Make Pluto A Planet Again

What does it take to consider a cosmic body a planet? By definition, which is taken from the International Astronomical Union, a planet is celestial body that orbits around the sun, has a nearly round shape, and has cleared the neighborhood around its orbit.

All of that may soon change. A team of NASA researchers led by Alan Stern, principal investigator of the New Horizons' Pluto mission, plans to redefine what a planet is in very simple terms.

For them, planets are "round objects in space that are smaller than stars." If this definition gets accepted by the IAU, it means that even the moon can potentially be classified a planet.

The key point that Stern and his colleagues hope to get approved is that cosmic objects in the solar system no longer need to be orbiting around the sun to be classified a planet.

The researchers say scientists should be considering the object's intrinsic physical properties, not its interaction with stars, which they believe holds more merit. They also argue that the current definition of planets is "inherently flawed."

For instance, the definition only classifies cosmic objects that orbit around the sun as planets, excluding those orbiting other stars or those orbiting freely as "rogue planets."

Second, the current definition requires zone-clearing, a criterion that no planet in the solar system satisfies. Stern and his colleagues explained that small cosmic objects constantly fly through planetary orbits.

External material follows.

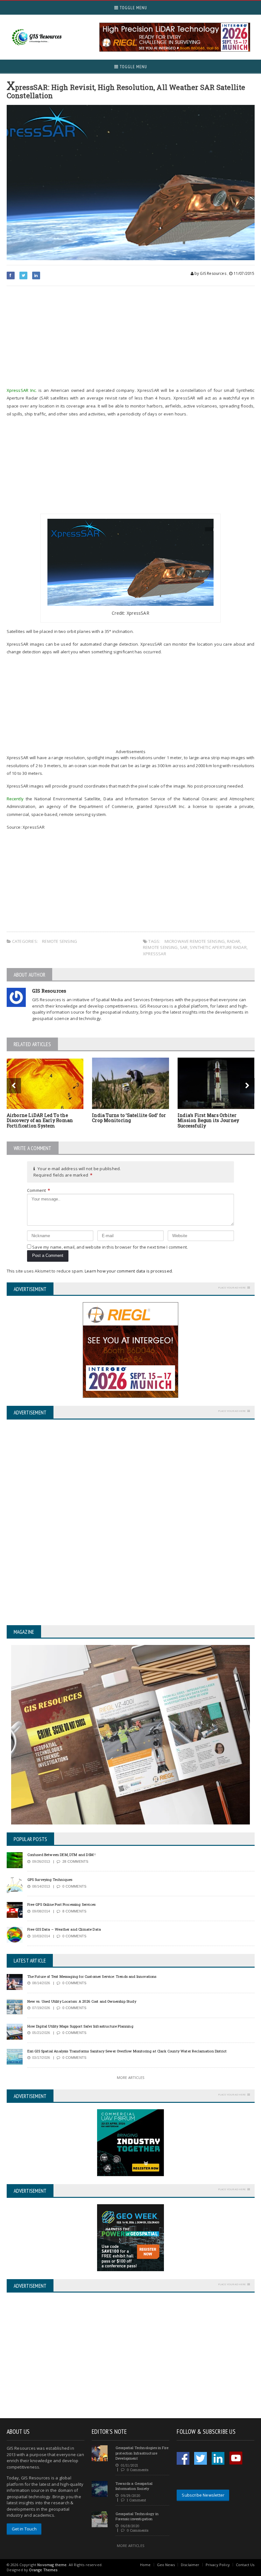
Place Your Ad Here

Lastly, the researchers argue that the zone-clearing means calculations used to confirm if a cosmic object is a planet must be dependent on distance because a neighborhood around its orbit must be cleared out.

"Even an Earth-sized object in the Kuiper Belt would not clear its zone," the authors said.

New Horizons Flyby

In 2015, Stern spoke to Business Insider and said astronomers should not be the ones deciding what can be classified as planets. He said planetary scientists should have the authority over this jurisdiction, because they know more about the subject.

That same year, Stern and his team received incredible data from the New Horizons Pluto flyby.

"When we look at an object like Pluto, we don't know what else to call it," he added.

The team's full proposal can be read online. It has been submitted to the IAU for consideration.